しかしこれは、介護と家事の時間を明確に区別することができなくなるため、保険料の請求に支障が出ます。厚生労働省による基準に沿わない形で介護サービスが行なわれても、介護報酬は請求できません。
ですから介護事務はこうした勤務状況を的確に把握し、サービス内容を区分して請求できるようにしておかなければなりません。「こうしたらどうか?」という案を、要介護者から出される場合がありますが、安易に受け入れるのではなく保険制度に則ったものかどうか確認する必要があるでしょう。
介護事務は、様々な施設で事務を担当することもよくあります。
介護サービスの事業所だけではなく、老人ホームなど施設で介護サービスを行なっている場合も少なくありません。そのような場所で介護事務を行なう場合、どんなことに注意すべきでしょうか?
たとえば、老人ホームなどでの施設では、様々な立場の人が働いていることでしょう。ヘルパーの資格取得者に加えて、看護士や準看護士が勤務している場合も少なくありません。この時、看護士が介護支援専門員として働いているなら、看護士としての仕事以外も行なうことがあります。
すると「介護支援専門員」の役割を担う人と「看護士」の役割を担う人が同じ人物であったとしても、各1名ずつが勤務しているのと同じように算出することになるのです。
老人ホームなどで介護事務を行なう場合は、このような特別に定められているケースにも注意を払う必要があるでしょう。施設全体の人員や役割についても精通し、的確な判断をしていかなければなりません。
介護事務の仕事の一環として、毎日の食事に関わる事務処理があります。管理栄養士がいるかどうかなどによって、基本となる食費の計上の仕方が変化しますので注意が必要です。そして食費に関しては、特別食が必要な要介護者がいる場合も違いが生じますから気をつけるべきです。

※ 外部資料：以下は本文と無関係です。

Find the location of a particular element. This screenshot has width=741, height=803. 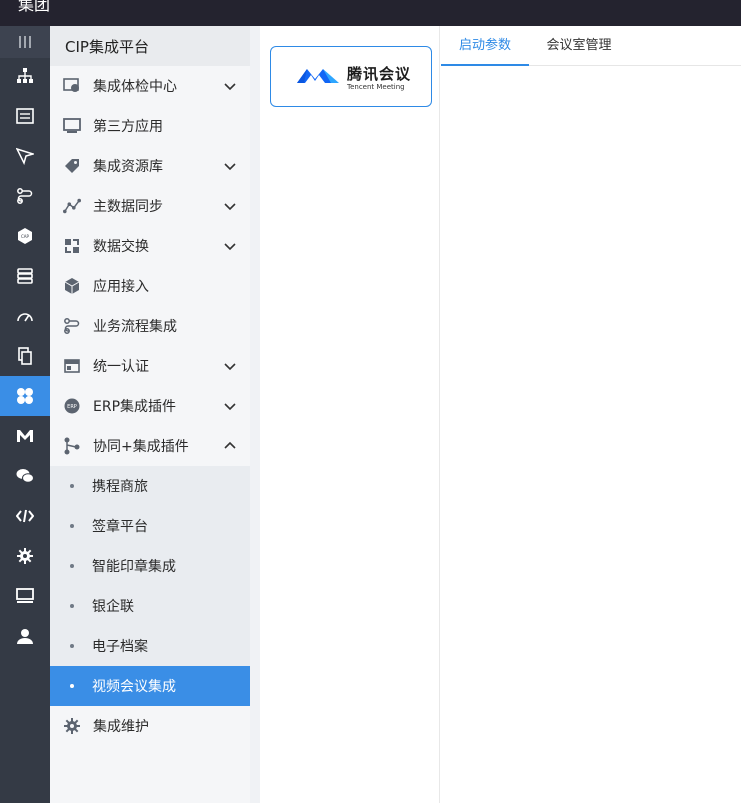

submenu-item-bank-link: 银企联 is located at coordinates (150, 606).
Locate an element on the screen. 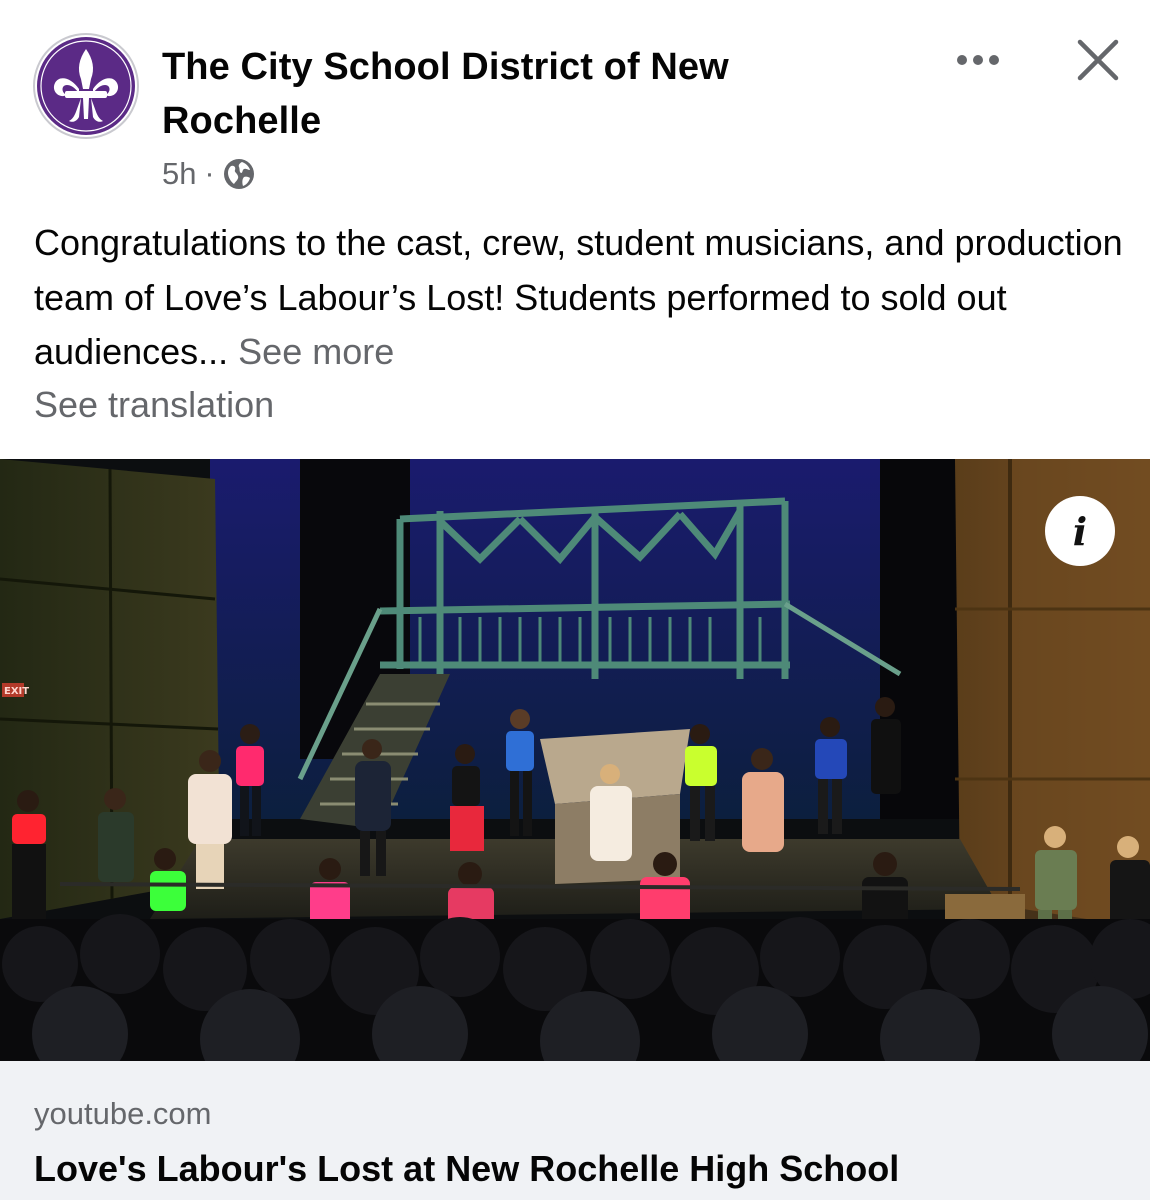  see-translation-link: See translation is located at coordinates (154, 405).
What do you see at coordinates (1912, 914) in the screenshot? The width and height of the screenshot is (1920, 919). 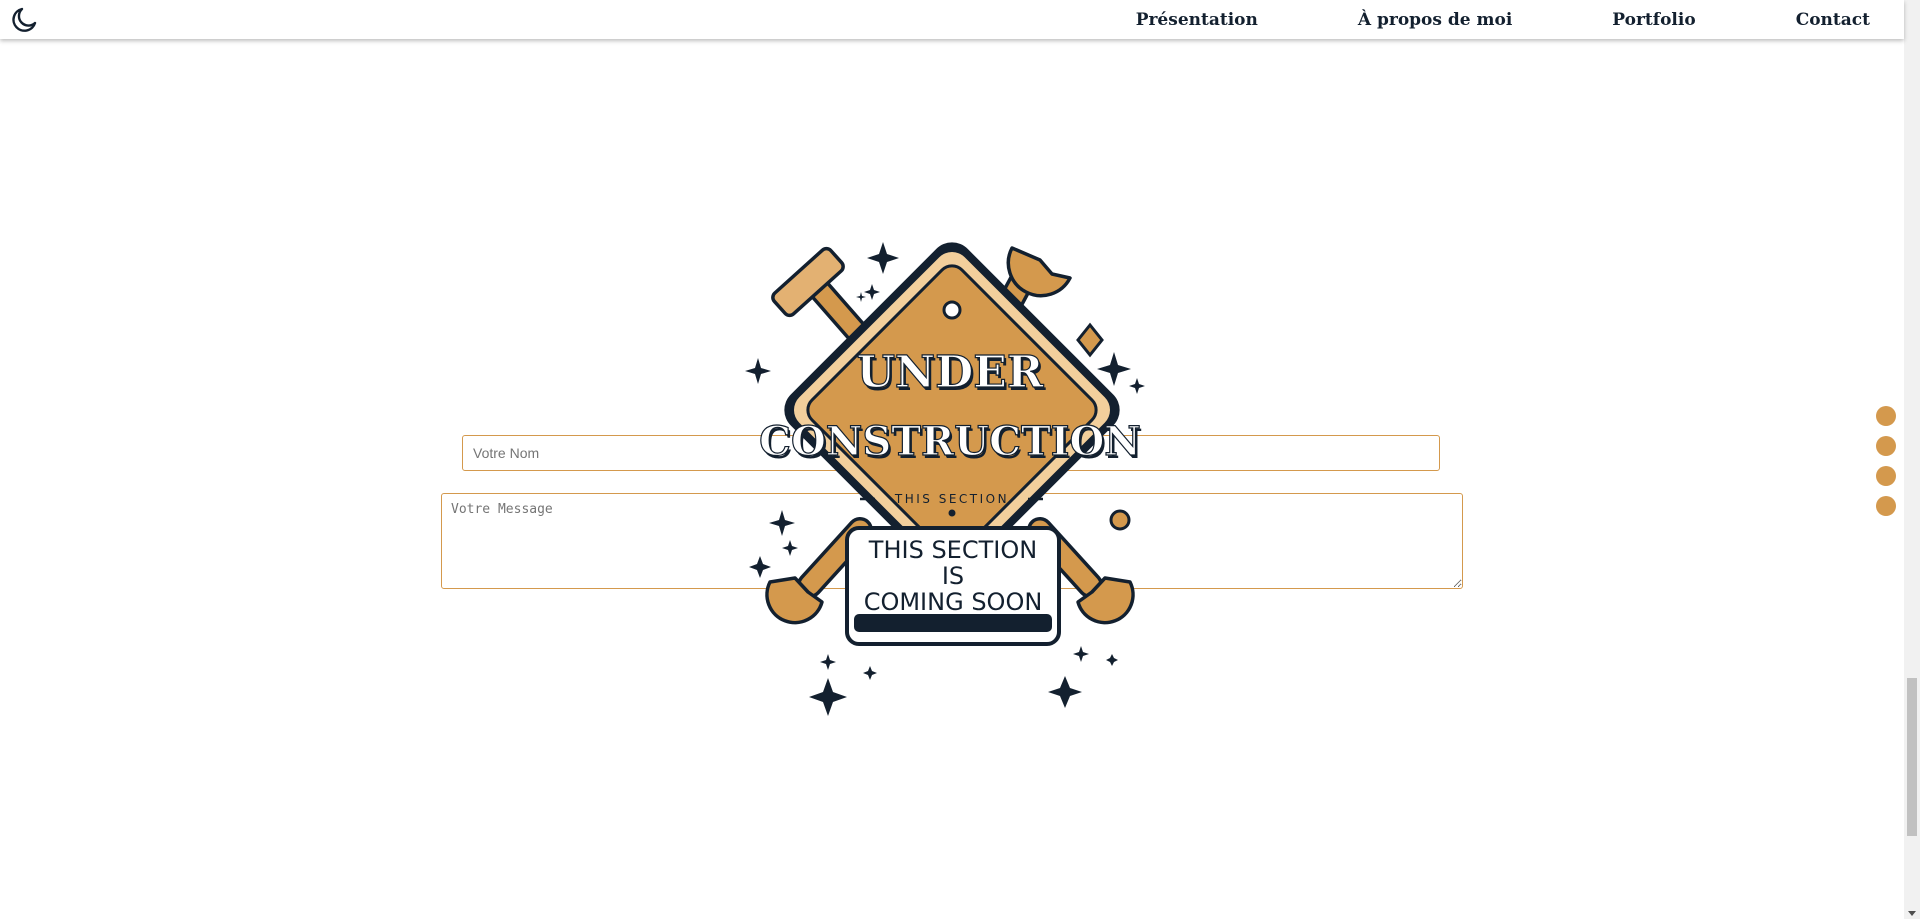 I see `scroll-down-arrow-icon` at bounding box center [1912, 914].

介護報酬を算定する際、特別食としてどの程度の額を請求できるのかは、薬価収載されているかどうかが大事な分かれ目です。流動食が薬価収載されているなら、この食費は介護事務が決定するわけではありません。協力してくれている医療機関で算定されることになります。このように、提供される食事が「医療」なのか「介護」なのかに注意する必要があるのです。
介護事務と医療事務は似ている面もあるとはいえ、違う資格・技能となります。医療と介護も違うものですから、あくまでも介護の事務を処理する立場にあるということを忘れないようにしましょう。要介護者の命に直接関わってくる場合もありますから、この違いを徹底することは重要です。